▸ **Quoted passage**:
-------------------------

Zesty Coconut Rice

The Chew did it again! This coconut rice was immediately a must-try the second I saw Michael Symon whip it together. I’ve tried a few other recipes for this side, but they ended up wayyyyyy too coconuty or were way too difficult. This one is PERFECT!

The lime zest takes this over.the.edge y’all. It’s amazing what a little bit of zippy zest can do to an already fabulous dish. It’s the little things that make the most difference!

zesty coconut rice

If the spice of the jalapeño kind of freaks you out, no fear. Just leave it out. Ain’t nothing wrong with that. You could also, if you’re like me, add more heat by just chopping up the whole jalapeño instead of the half. Either way, the world is your oyster (or at least this rice dish is).

zesty coconut rice

Now this recipe makes a HUGE batch of rice. Like. HUUUUUUUGE (you totally read it like him, didn’t you?) This is perfect as a crowd pleasing side dish. It also will last for up to a week in the fridge if you want to repurpose it for multiple meals (like we did). Ideas for dinner to pair with this lovely side:

Slow Cooker Caribbean Pork | Grilled Salmon | Mediterranean Turkey Burgers | Roasted Chicken with Goat Cheese + Lemon

Now, I’m not a big over-the-top coconut fan. This recipe is fabulous because you get just a hint of the sweet coconut without it overpowering the dish.

-------------------------

▸ **Given data**:
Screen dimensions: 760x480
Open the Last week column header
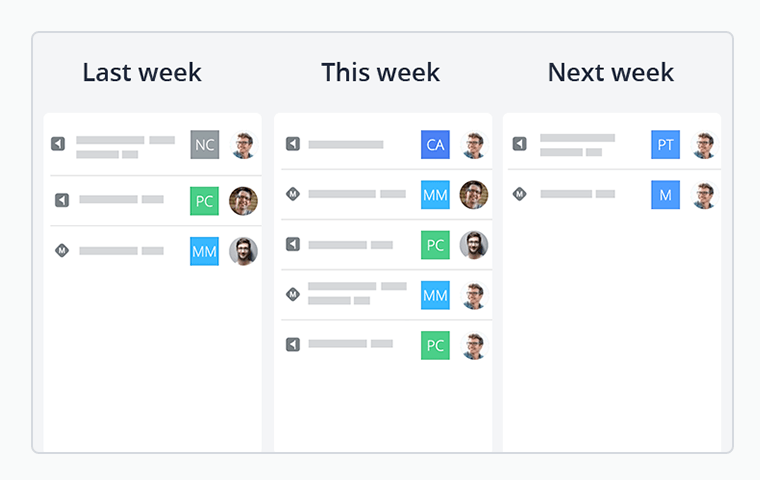[142, 73]
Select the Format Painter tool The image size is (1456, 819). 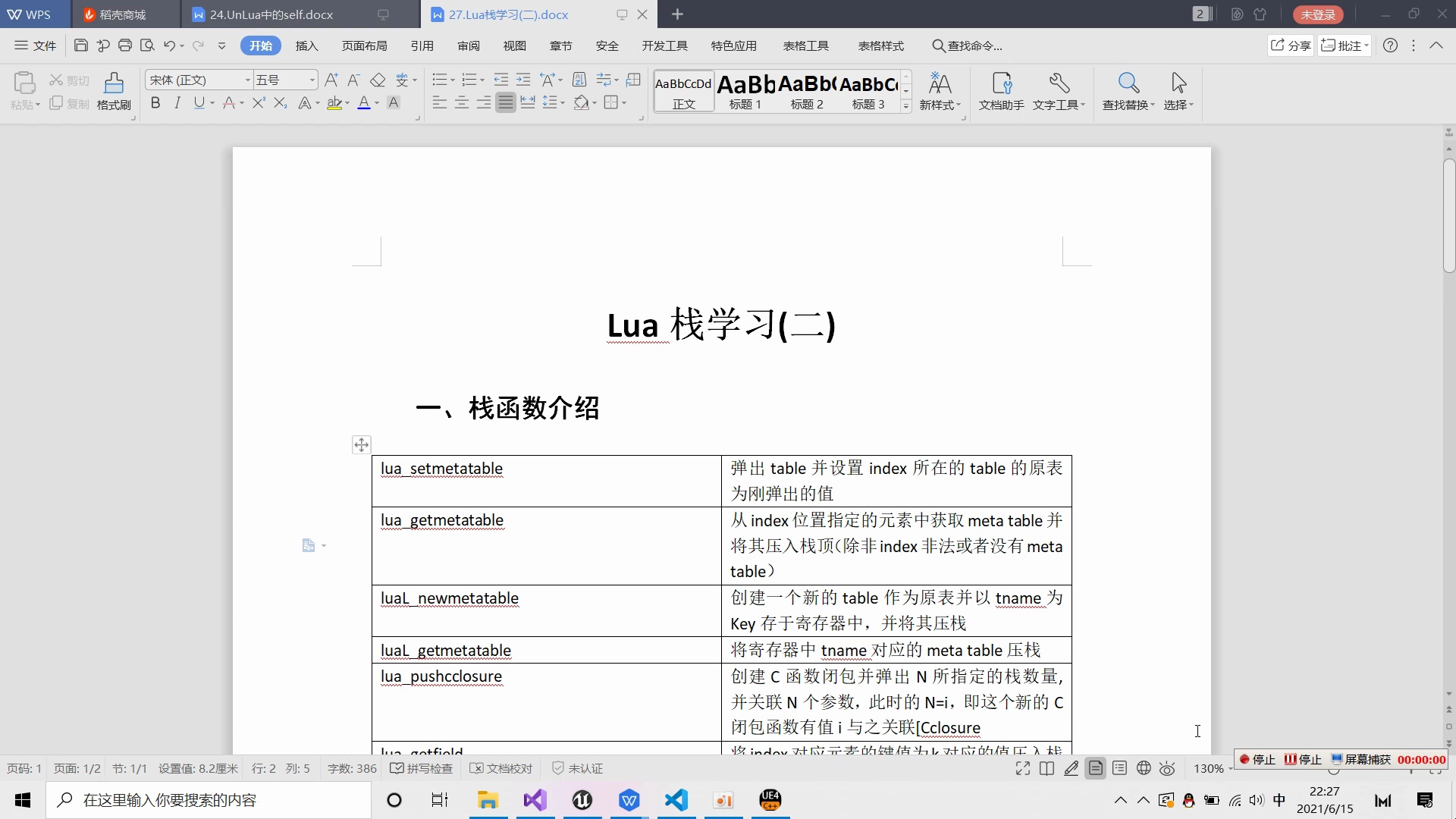pyautogui.click(x=112, y=91)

-------------------------

▸ **Problem details**:
Reproduce the coconut rice post word for word from "The Chew did it" to "rice dish is).". The listing is separate material and has no connection to the coconut rice post.

▸ **Task response**:
The Chew did it again! This coconut rice was immediately a must-try the second I saw Michael Symon whip it together. I’ve tried a few other recipes for this side, but they ended up wayyyyyy too coconuty or were way too difficult. This one is PERFECT!

The lime zest takes this over.the.edge y’all. It’s amazing what a little bit of zippy zest can do to an already fabulous dish. It’s the little things that make the most difference!

zesty coconut rice

If the spice of the jalapeño kind of freaks you out, no fear. Just leave it out. Ain’t nothing wrong with that. You could also, if you’re like me, add more heat by just chopping up the whole jalapeño instead of the half. Either way, the world is your oyster (or at least this rice dish is).